Filtrage des noms de domaine

Ensuite, l’article 32 du projet de loi doit permettre également à l’Anssi de prescrire des mesures de filtrage de noms de domaine pour neutraliser des attaques informatiques. Cette disposition pourrait prendre la forme d’une injonction à un blocage et d’une suspension pour contrer une action malveillante, ou d’une redirection et d’un transfert du nom de domaine à des fins de renseignement.

« Les opérateurs contribueraient ainsi à assurer aux utilisateurs finaux un flux sécurisé de données dans le cadre de leur navigation sur internet », signale l’étude d’impact. « Cela permettrait également une augmentation significative des capacités nationales de détection des attaques informatiques et donnerait à l’Anssi la capacité de neutraliser des menaces graves et avérées, susceptibles d’affecter la sauvegarde de la sécurité nationale. »

Données techniques DNS

Enfin, l’article 33 prévoit la communication à l’agence des « données techniques, non identifiantes, enregistrées temporairement par les serveurs DNS qui établissent la correspondance entre le nom de domaine et l’adresse IP des machines d’un réseau ». Soit une façon, explique le gouvernement, qui signale un vide juridique existant, de détecter les serveurs mis en place par les attaquants et d’établir la chronologie de leurs attaques.

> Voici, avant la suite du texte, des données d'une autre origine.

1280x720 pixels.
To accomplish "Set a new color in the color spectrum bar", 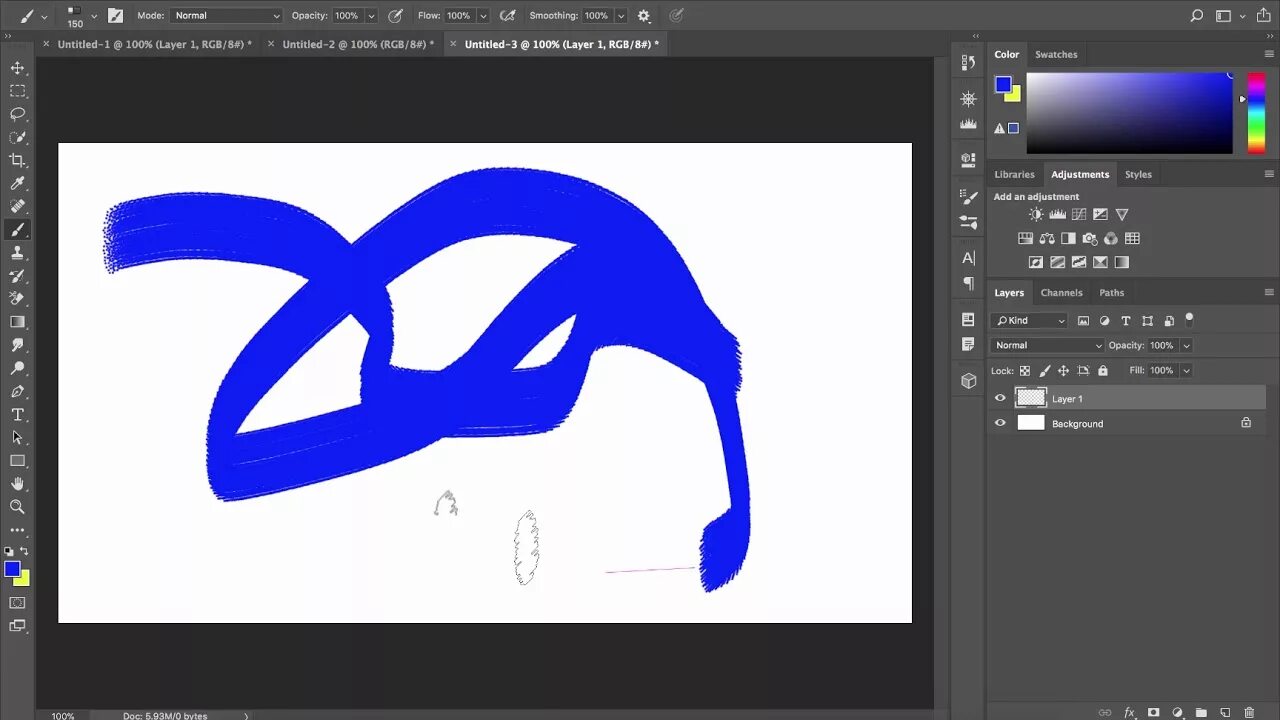I will pos(1256,110).
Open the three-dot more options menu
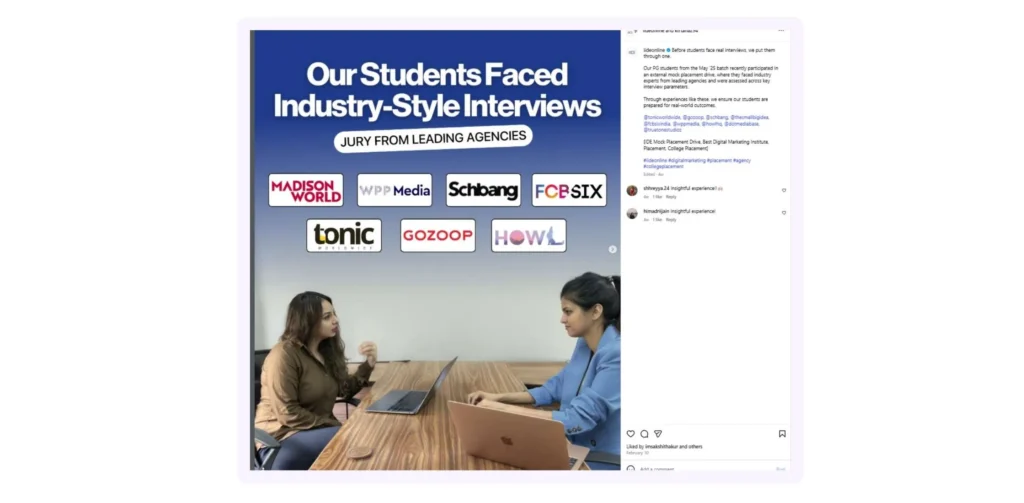The height and width of the screenshot is (503, 1024). 781,31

Si le Conseil d’Etat a jugé ces différentes dispositions proportionnées, il a par contre suggéré de ne pas retenir l’une des mesures du texte, jugée bancale. Celle-ci prévoit la possibilité pour l’Anssi de sous-traiter le recueil de données technique à un autre service de l’Etat dans un objectif de mutualisation.

Déposé à l’Assemblée nationale, le projet de loi devrait être examiné par les députés dans le courant du mois de mai, avec une navette vers le Sénat espérée pour le mois suivant. Le gouvernement mise sur une promulgation autour de la date symbolique du 14 juillet, la fête nationale.